• **DIRECTIONS FOR THIS TASK**
The lines from the one with "Choose the VLAN" through the last line below are to be copied exactly; no other lines are to be returned.

[Extracted records]
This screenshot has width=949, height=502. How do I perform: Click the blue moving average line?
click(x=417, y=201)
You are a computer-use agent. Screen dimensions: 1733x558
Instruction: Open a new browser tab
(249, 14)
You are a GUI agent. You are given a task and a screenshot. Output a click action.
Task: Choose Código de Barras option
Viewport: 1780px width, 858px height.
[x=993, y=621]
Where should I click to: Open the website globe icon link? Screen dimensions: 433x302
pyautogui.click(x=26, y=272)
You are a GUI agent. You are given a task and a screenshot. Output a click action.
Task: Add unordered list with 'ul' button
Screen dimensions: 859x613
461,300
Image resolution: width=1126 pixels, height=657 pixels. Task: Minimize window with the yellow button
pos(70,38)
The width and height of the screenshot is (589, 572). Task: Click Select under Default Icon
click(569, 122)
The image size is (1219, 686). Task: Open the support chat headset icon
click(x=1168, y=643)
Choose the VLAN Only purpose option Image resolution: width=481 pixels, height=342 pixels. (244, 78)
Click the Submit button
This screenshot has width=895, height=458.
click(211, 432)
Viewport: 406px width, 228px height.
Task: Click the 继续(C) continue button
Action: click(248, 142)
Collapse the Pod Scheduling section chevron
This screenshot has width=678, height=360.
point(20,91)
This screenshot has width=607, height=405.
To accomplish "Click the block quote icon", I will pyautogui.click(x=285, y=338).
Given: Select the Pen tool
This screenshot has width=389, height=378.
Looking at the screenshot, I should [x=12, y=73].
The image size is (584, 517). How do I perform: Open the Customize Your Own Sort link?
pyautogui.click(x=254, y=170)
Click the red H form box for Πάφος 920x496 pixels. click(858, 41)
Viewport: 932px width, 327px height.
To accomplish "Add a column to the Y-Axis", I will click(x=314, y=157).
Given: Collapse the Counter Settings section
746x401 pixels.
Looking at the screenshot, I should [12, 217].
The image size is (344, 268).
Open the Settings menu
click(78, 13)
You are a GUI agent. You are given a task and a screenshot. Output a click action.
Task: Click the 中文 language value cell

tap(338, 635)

• **RESULT FOR THIS EXERCISE**
Choose the VLAN Only purpose option Image resolution: width=481 pixels, height=342 pixels. (244, 78)
Click the Submit button
This screenshot has width=895, height=458.
click(211, 432)
Viewport: 406px width, 228px height.
Task: Click the 继续(C) continue button
Action: click(248, 142)
Collapse the Pod Scheduling section chevron
This screenshot has width=678, height=360.
point(20,91)
This screenshot has width=607, height=405.
To accomplish "Click the block quote icon", I will pyautogui.click(x=285, y=338).
Given: Select the Pen tool
This screenshot has width=389, height=378.
Looking at the screenshot, I should [x=12, y=73].
The image size is (584, 517). How do I perform: Open the Customize Your Own Sort link?
pyautogui.click(x=254, y=170)
Click the red H form box for Πάφος 920x496 pixels. click(858, 41)
Viewport: 932px width, 327px height.
To accomplish "Add a column to the Y-Axis", I will click(x=314, y=157).
Given: Collapse the Counter Settings section
746x401 pixels.
Looking at the screenshot, I should [12, 217].
The image size is (344, 268).
Open the Settings menu
click(78, 13)
You are a GUI agent. You are given a task and a screenshot. Output a click action.
Task: Click the 中文 language value cell

tap(338, 635)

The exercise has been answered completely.